Your assignment: Please repeat exactly the lines from the one containing "You are a GUI" through the last line of the records, both included, and nothing else, leaving out any pictures.

Dataset excerpts:
+===+

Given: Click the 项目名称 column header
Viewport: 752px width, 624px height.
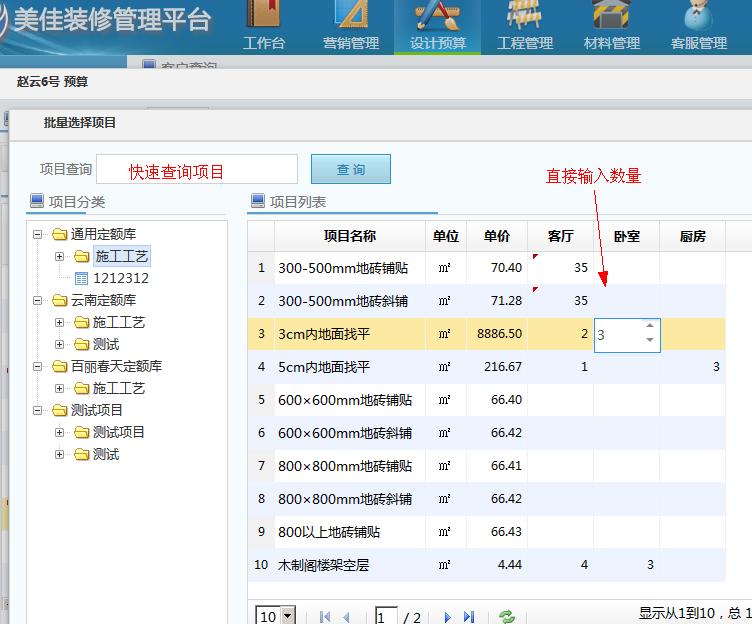Looking at the screenshot, I should pyautogui.click(x=349, y=236).
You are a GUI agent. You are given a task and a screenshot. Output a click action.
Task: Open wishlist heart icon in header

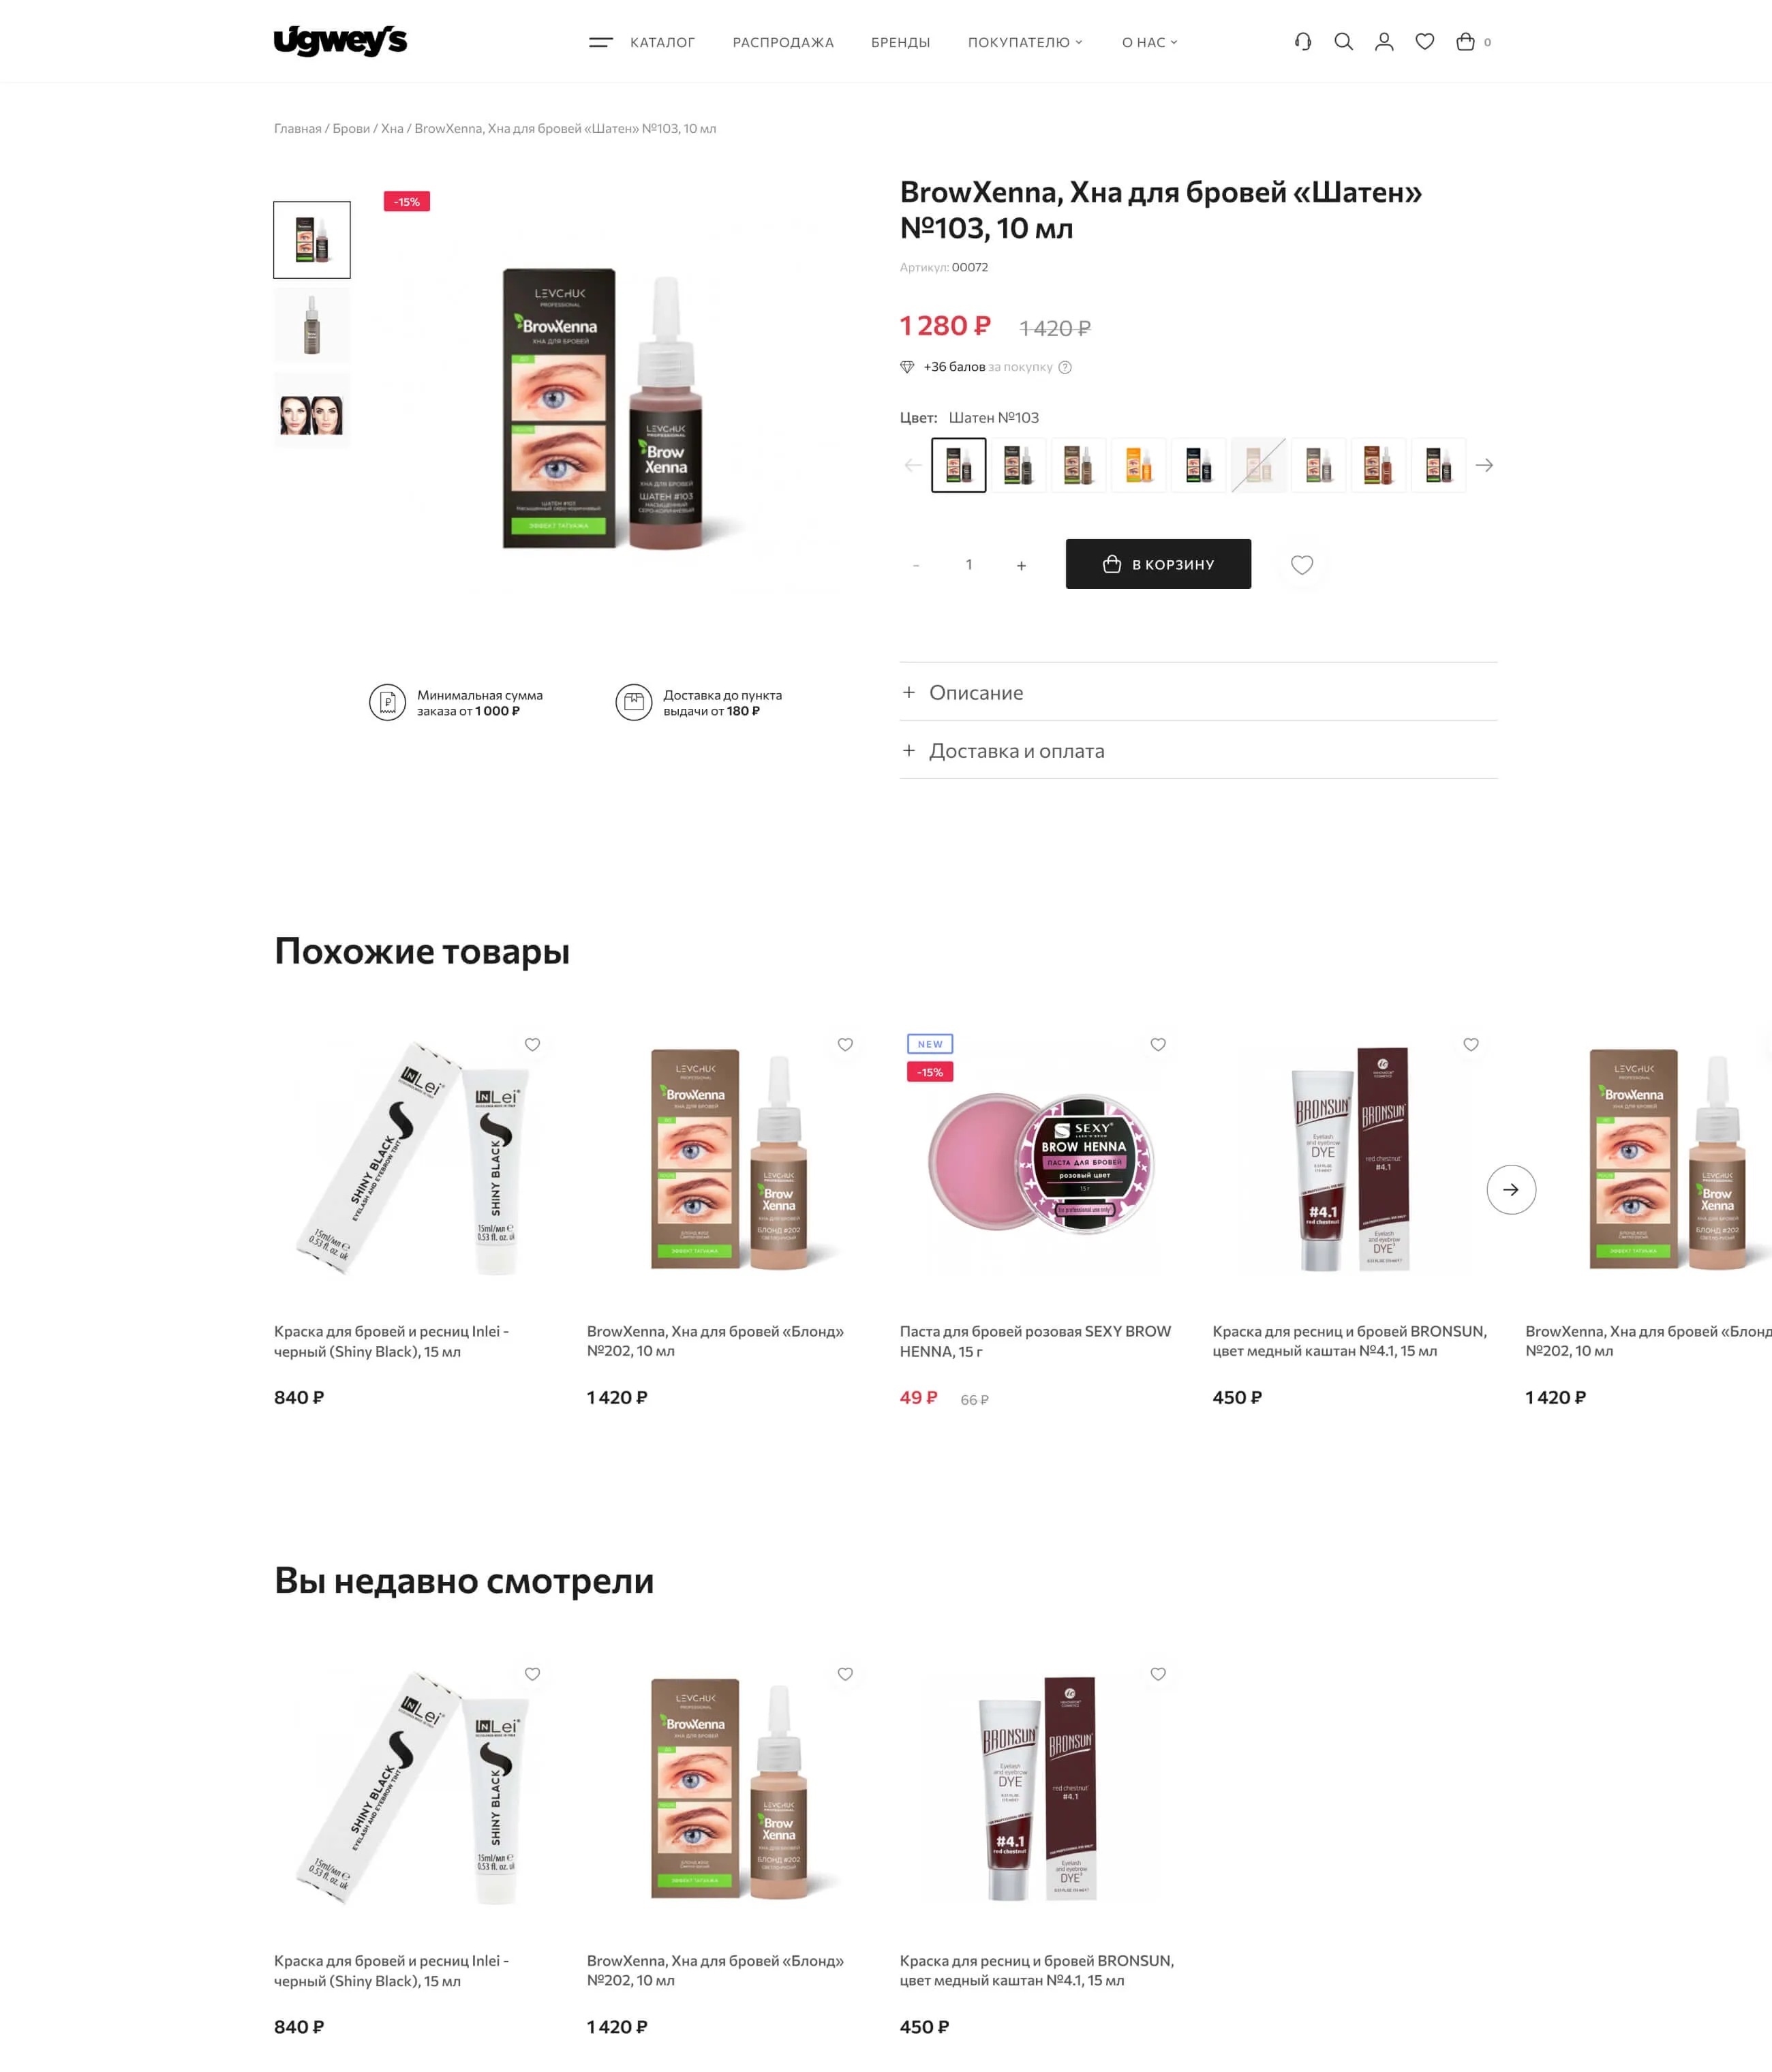coord(1425,42)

+===+

Exercise result:
You are a GUI agent. You are given a task and a screenshot. Output a click action.
Task: Open wishlist heart icon in header

coord(1425,42)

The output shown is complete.